☆ 熊野荒坂津伝承地 (熊野市甫母町)



紀伊国牟婁郡
三重県熊野市甫母町
(詳細住所不明、国道311号線沿い「楯ヶ崎」の駐車場内)



「二木島湾」の急峻な崖上、海岸沿いの国道沿いの駐車場内に建つ石碑。

神武東征の砌、海路から一転し陸路へ向かったとされる「熊野荒坂津」の伝承地。「熊野荒坂津」の比定地を巡り、主に4つの説があります。
◎熊野市「大泊」説
◎新宮市「三輪崎」説
◎大紀町「錦」説
◎「二木島」説

もっとも有力なのが「大泊」説、次いで「三輪崎」説、その次に「錦」説、最後に「二木島」説でしょうか。


東征神話を紀の記述より。

◎紀伊半島をぐるりと回り、まず上陸したのが「熊野神邑(みわのむら)」。新宮市の阿須賀神社境内に「熊野神邑顕彰碑」が立てられています。

◎「天磐盾」に登る。比定地は「ゴトビキ岩」(神倉神社)。熊野大神を畏怖したのか、一旦引いてから進軍。

◎海中で暴風雨に遭い「漂蕩」。稲飯命と三毛入野命の二人の兄が相次いで、海神を鎮めるために入水。場所の詳細は記されないものの、比定地は「二木島(にぎしま)」の室古神社阿古師神社の社前の海。

◎「熊野荒坂津」、別名「丹敷浦(にしきのうら)」に到着。丹敷戸畔を誅す。
この時に神の吐いた毒で皆倒れる。
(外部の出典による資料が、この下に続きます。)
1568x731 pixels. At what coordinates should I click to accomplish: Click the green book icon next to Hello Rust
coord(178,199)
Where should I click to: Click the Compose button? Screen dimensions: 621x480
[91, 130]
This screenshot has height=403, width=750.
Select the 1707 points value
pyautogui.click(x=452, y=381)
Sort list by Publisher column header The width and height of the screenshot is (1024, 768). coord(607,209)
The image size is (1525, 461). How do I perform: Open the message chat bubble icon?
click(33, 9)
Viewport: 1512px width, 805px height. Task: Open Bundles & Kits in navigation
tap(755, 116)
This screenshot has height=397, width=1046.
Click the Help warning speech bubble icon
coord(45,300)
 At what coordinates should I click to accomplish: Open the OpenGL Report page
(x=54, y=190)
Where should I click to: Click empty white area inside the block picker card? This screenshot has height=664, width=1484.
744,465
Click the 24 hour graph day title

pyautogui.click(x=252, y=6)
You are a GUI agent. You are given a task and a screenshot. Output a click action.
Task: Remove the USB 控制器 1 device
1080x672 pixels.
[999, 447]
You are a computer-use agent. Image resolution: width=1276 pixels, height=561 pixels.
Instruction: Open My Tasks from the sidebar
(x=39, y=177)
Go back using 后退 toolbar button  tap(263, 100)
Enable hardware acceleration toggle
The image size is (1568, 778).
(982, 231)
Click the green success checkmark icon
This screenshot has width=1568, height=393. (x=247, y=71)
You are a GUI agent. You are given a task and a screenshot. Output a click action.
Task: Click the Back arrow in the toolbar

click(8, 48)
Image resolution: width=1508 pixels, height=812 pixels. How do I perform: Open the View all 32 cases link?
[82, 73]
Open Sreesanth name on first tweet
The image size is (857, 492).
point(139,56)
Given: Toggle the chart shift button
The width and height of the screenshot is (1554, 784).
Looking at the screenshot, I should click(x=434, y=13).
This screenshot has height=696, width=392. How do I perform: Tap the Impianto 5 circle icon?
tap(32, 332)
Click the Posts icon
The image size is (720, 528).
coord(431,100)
天照大神が武甕槌命を通じて韴靈(ふつのみたま、剣)を高倉下に降ろし、狭野命(神武天皇)に献上し復活する。

◎天照大神が遣わした八咫烏先導のもと、熊野の険しい山中を越え、大和の宇陀へ至る。

以上、ごく簡単に要約しました(詳細は【書紀抄録】稲飯命と三毛入野命の入水の記事参照)

海神が荒ぶったり、毒を吐いたりしたのは幽界の地「黄泉国」に踏み込んだからとも言われますが、「天磐盾」で一旦引き返しているのはこれを示唆しているようにも取れます。
個人的には、海から山からすべてを支配する熊野大神の所業という捉えたからではないかと思っていますが。

「熊野荒坂津」を「大泊」や「三輪崎」に比定するなら、皇軍は行ったり来たりとなります。

新宮市の「熊野神邑」「天磐盾」はすぐ近く。
このあと二人の兄が入水したのが「二木島」付近であるのが間違いないとすれば、50kmほど北へ進軍。

「大泊」は南方10km近く、「三輪崎」は新宮市のまだ南方。

当地を比定するなら行ったり来たりせずに、そのまま湾の奥に入っただけ。しかも「丹敷浦(にしきのうら)」と「二木島(にぎしま)」は音が似ている。

その音の相似でいうのなら「錦」説も。
こちらは「二木島」からさらに北方50kmほど。

問題は「丹敷戸畔を誅す」。丹敷戸畔の墓所や戦ったとされる伝承が、「三輪崎」からさらに南方の「那智勝浦」にかけて多くあること(熊野三所大神社「おな神の森」など)

一方でその後の東征ルートを考えると「大泊」が現実的。また伝承が多くあるのです。

大紀町「錦」までをも支配していたのかは少々疑問。


以上見てきたように、現状比定するのはかなり困難かと。

とにかく今後も伝承地を一つでも多く訪ね、自分なりの答えを出していきたいと考えています。


残念ながらこの場所からは、草木に邪魔をされて「二木島湾」はほとんど見えません。定期的に刈り取っておられるのでしょうか。



阿古師神社の社前から見た「二木島湾」。

「楯ヶ崎」から見た室古神社方面。

室古神社から見た「楯ヶ崎」方面。